PROBLEM REQUIREMENTS |
From the records below, take each line where the string "options" shows up and copy it.

PROVIDED RECORDS |
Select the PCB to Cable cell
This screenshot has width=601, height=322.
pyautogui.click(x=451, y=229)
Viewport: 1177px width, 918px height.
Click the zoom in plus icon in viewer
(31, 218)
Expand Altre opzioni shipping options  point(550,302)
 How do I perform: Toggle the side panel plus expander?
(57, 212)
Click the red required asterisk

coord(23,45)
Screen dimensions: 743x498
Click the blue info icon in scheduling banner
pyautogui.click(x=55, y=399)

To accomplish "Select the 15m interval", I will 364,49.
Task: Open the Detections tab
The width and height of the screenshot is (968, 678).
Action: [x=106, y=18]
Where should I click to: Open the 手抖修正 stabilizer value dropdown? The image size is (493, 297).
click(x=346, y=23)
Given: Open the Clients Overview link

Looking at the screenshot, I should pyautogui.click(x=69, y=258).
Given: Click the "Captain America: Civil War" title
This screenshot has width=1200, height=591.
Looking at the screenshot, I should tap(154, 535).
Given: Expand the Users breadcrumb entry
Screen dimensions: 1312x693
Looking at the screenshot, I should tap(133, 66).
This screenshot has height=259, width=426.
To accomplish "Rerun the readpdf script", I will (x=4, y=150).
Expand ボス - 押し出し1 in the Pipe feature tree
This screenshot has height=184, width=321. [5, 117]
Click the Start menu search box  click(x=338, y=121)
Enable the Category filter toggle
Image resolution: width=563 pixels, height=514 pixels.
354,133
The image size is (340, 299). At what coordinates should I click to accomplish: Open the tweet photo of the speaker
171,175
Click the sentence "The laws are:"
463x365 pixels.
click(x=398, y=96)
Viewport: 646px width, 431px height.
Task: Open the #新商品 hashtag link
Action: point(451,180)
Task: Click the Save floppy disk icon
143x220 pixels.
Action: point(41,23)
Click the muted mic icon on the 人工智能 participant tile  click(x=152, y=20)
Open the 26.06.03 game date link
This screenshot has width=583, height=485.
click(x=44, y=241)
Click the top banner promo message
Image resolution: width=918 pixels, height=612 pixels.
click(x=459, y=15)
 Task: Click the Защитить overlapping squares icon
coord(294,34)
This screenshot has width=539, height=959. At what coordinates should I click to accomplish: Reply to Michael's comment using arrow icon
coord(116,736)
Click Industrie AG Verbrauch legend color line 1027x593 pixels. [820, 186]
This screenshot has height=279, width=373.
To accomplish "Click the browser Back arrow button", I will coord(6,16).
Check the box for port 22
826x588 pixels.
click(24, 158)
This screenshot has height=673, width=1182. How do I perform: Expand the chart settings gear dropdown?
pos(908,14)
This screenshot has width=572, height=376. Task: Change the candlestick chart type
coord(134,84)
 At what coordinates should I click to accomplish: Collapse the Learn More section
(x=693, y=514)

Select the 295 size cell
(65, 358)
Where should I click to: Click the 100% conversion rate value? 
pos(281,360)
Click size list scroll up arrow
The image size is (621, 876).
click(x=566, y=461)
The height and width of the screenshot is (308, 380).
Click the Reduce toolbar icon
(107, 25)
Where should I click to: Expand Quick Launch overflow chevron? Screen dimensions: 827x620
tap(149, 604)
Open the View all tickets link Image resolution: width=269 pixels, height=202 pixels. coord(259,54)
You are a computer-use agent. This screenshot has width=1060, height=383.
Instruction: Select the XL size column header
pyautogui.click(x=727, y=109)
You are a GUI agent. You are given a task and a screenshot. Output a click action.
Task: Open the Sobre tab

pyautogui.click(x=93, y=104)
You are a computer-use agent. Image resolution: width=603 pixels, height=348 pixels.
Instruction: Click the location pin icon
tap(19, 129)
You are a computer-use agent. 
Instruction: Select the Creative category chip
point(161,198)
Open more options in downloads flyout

FINAL ANSWER |
Expand Altre opzioni shipping options  point(550,302)
Open more options in downloads flyout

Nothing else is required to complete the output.